Predictive Modeling for Bundled Payments
The following article was written by Danielle Eldredge, a freelance healthcare journalist
Nearly 500 care organizations are enrolled in the Bundled Payments for Care Improvement (BPCI) initiative. To help navigate uncharted bundled structures, progressive care providers are looking toward predictive modeling.
As defined by the Centers for Medicare and Medicaid Services, BPCI organizations will enter into payment arrangements that include financial and performance accountability for episodes of care. These models may lead to higher quality and more coordinated care at a lower cost to Medicare.
So why would a care provider voluntarily enroll?
The American Medical Association puts it like this: “Bundled payment arrangements are a type of risk-contracting. If the cost of services is less than the bundled payment, participating physicians and other health care providers retain the difference. But if the costs exceed the bundled payment, physicians and other providers are not compensated for the difference.”
In an effort to identify and minimize risk, innovative care providers are turning to predictive modeling technology.
“It’s the evolution of business intelligence,” said Cash Forshee, senior vice president of business development at Medalogix, a company that specializes in post-acute predictive analytics. “Predictive analytics can unveil scientifically driven insight unavailable to clinicians, which increases the opportunity to appropriately adjust care for the patient and reduce costs to the organization.”

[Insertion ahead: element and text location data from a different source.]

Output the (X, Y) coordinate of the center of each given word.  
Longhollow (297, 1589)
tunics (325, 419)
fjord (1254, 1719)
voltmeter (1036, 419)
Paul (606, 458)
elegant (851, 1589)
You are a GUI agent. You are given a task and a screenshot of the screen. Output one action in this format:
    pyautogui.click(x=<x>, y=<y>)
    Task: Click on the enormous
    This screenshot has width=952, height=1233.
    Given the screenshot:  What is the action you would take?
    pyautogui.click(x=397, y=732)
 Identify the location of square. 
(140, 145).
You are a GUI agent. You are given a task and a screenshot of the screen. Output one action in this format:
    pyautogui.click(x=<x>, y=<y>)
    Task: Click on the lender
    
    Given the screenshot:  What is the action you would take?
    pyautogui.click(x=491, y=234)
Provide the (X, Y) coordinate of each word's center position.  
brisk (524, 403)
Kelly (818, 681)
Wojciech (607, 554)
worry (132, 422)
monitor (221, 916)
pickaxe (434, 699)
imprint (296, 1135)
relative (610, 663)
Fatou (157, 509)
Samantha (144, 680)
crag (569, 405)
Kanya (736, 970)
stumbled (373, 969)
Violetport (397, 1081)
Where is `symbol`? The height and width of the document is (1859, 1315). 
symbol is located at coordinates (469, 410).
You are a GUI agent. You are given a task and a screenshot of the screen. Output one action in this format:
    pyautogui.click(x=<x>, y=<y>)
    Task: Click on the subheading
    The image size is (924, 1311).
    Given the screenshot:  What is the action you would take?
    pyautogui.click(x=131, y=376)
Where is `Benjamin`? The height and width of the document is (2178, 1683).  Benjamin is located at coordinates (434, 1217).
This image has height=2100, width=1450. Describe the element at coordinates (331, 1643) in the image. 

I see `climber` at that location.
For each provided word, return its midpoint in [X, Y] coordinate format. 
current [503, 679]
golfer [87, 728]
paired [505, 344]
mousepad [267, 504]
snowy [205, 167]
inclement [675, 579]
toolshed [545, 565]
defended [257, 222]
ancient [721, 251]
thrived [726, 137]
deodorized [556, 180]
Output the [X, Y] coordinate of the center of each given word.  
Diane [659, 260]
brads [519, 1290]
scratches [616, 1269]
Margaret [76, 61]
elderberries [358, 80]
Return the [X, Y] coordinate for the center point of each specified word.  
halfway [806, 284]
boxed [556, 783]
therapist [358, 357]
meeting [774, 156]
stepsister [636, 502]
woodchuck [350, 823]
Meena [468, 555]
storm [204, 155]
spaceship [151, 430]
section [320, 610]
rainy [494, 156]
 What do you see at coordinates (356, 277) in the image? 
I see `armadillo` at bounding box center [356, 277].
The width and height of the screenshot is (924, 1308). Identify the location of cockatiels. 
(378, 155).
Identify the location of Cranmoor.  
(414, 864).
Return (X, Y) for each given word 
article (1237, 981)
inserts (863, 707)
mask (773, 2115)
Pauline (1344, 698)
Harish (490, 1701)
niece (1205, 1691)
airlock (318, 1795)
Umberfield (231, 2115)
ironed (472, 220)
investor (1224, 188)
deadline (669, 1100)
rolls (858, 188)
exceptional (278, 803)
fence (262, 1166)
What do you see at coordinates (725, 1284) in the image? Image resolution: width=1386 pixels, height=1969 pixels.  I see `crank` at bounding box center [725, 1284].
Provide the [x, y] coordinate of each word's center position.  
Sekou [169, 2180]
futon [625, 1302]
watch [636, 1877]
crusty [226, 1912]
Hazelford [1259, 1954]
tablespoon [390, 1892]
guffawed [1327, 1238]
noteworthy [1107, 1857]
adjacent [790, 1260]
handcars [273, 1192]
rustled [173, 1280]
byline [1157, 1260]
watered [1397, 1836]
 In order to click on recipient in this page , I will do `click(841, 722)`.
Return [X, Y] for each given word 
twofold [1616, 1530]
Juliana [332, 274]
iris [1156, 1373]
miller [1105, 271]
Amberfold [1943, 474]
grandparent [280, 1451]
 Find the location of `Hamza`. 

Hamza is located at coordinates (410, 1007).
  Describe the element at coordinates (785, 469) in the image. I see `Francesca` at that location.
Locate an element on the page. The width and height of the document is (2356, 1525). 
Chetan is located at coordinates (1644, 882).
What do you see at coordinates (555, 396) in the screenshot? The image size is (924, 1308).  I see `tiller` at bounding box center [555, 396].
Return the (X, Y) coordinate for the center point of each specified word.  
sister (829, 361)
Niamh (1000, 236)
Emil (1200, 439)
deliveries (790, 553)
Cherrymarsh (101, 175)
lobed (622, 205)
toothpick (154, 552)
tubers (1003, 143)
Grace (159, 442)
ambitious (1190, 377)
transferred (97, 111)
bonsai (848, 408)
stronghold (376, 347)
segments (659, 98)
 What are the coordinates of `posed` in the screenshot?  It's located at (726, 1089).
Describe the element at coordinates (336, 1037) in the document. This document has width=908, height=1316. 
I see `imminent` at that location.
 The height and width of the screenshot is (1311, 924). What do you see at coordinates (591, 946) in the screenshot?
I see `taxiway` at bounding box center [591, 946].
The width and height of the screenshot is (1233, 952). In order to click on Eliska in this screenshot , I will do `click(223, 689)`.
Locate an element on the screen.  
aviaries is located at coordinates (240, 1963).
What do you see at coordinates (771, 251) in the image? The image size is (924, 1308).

Medalogix began as a way to reduce readmissions by helping post-acute providers give their patients better care and meet the requirements of the Affordable Care Act. Medalogix’s analytics combs through a health agency’s historical patient data to learn agency-specific readmission predictors and then identifies the top 20 percent of patients most at risk for readmission.
By understanding just who is at risk, caregivers can adjust care plans and reduce overall hospital readmissions.
This tactic has helped Alternate Solutions Home Care in Ohio reduce 30-day readmissions by 36 percent.
“Reducing readmissions has strengthened our relationships with referring hospitals but, more importantly, has improved our patients’ physical and emotional health,” said Chad Creech, Alternate Solutions’ chief development officer.
After realizing predictive modeling’s positive impact on readmission reduction, other post-acute organizations reached out to Medalogix about the possibility of a custom-bundled payment support model. The custom solution has since been created and deployed.
The bundled payment solution goes a step further than the readmission reduction solution. It considers diagnosis related group (DRG) data and DRG-payment allotments to ensure hospital clinical data and financial repercussions are incorporated in an organization’s risk analysis for patients.
“Using facility-specific data to understand who is most at risk, and then coupling that information with financial reimbursement information, we can help care providers understand where their resources will be best deployed for optimum outcomes,” Forshee said.
Some are concerned that this type of analysis, which is tied to financial reimbursements, could undermine care — influencing organizations to prioritize patients based on their financial risk as opposed to their clinical needs.
“There is an inextricable link between the financial and clinical risks in patients,” said Medalogix’s CEO, Dan Hogan. “Using scientifically driven insight to effectively prioritize care yields greater patient and organizational outcomes, which in turn reduces financial risk in value-based payment models.”
Medalogix is working to further enhance their risk identification service, adding coordinated care functionality to assist several care providers in understanding where a patient will receive optimum care through each phase of their care episode.